*** DOCUMENT EXCERPT ***

HSBC has been supporting scholarships for young people since 1965

Last year more than 6,000 students around the world benefited from an HSBC-supported scholarship.

The bank has partnerships with independent schools and leading universities. HSBC scholarships help academically strong students, who would not normally be able to access the funding they need, to attend one of these institutions.

HSBC awarded its first scholarship in Hong Kong in 1965 and over the years has expanded its programmes. Today the bank also helps provide scholarships for students at institutions in countries including Canada, Mexico, the UK and the US.

More than a third of the USD205 million HSBC donated to charitable causes in 2015 went to education projects

HSBC scholarships assist children as young as 11 through school, and support young adults through university degree and vocational training courses. 

Scholars are selected by the schools or universities based on their academic ability and family income. In most cases the students and their families pay nothing towards their education, with HSBC and the institutions providing the funds needed. The scholars are often invited to attend an HSBC awards day to celebrate their achievements and share their plans for the future.

HSBC’s scholarship programme is just one of the many ways in which the bank extends opportunities to young people who otherwise might not be able to reach their potential. More than a third of the USD205 million HSBC donated to charitable causes in 2015 went to education projects. 

As part of the HSBC Education Programme, the bank works with charities around the world that help young people to access education, learn life skills and entrepreneurship, and improve their understanding of different cultures.

*** End of DOCUMENT EXCERPT ***
*** INPUT DATA ***

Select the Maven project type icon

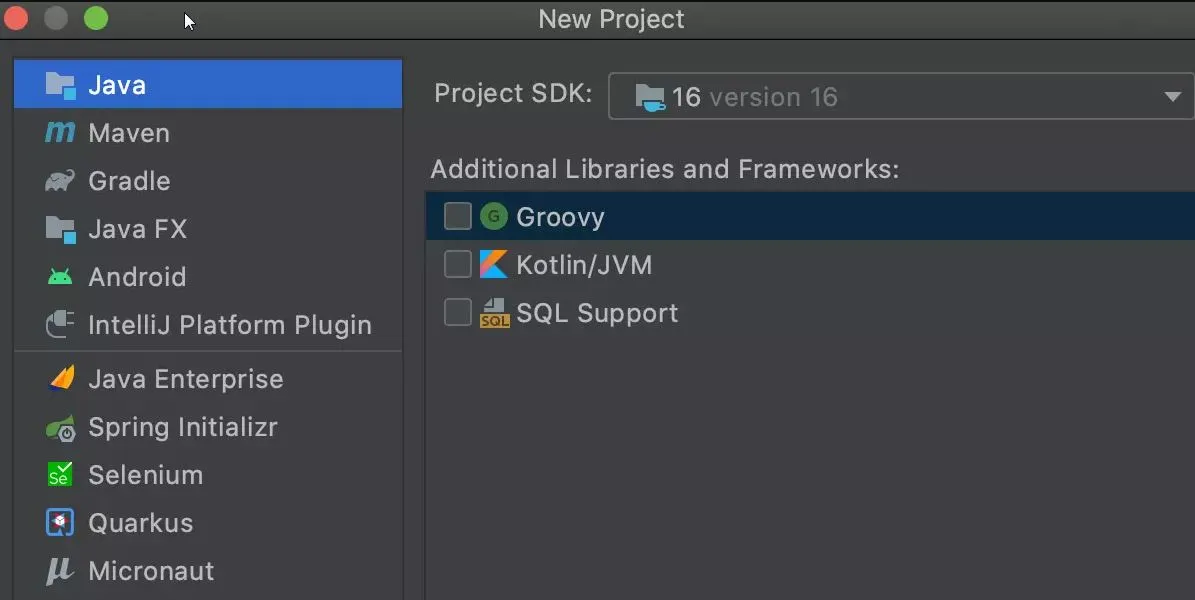tap(59, 132)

*** End of INPUT DATA ***

• **SET OF TASKS**
(a) According to the text about HSBC scholarships, where and in what year did HSBC award its first scholarship?
(b) Do these statements agree with the text about HSBC scholarships? Answer yes or no for each and quote the words of the text that decide it.
(i) HSBC itself chooses the scholars based on their academic ability.
(ii) HSBC scholarships can help children as young as 11.
(iii) Fewer than 5,000 students benefited from an HSBC-supported scholarship last year.
(c) Pick up the text about HSBC scholarships after its final sentence and continue writing it.

• **RESPONSES BY ITEM NUMBER**
(a) In Hong Kong in 1965.

(b)
(i) No: "Scholars are selected by the schools or universities based on their academic ability and family income."
(ii) Yes: "HSBC scholarships assist children as young as 11 through school"
(iii) No: "Last year more than 6,000 students around the world benefited from an HSBC-supported scholarship."

(c)
Read more about the HSBC Education Programme.


Mirae's story

“I was born in South Korea but when I was young my family moved to the UK. I knew very early on that I wanted to be a doctor. I worked hard at school and when I applied to study medicine at Cambridge, I got an offer.

“I thought it was going to be a very easy journey and then a couple of months before I started I received a letter to say I would have to be classified as an overseas student. That meant going to university was going to cost a lot more than I originally thought and unfortunately my parents weren’t in a position to help me.

“I panicked and thought I might not be able to go to university at all. Then about three weeks before the start of term I received a call from HSBC and they invited me to come up for an interview. They said they would be happy to support me. Six years later I came out of Cambridge with a medical degree.

“What I’ve learnt from the experience is to be resilient, work hard and to believe that where there’s a will, there’s a way. There are people out there who are willing to support you.”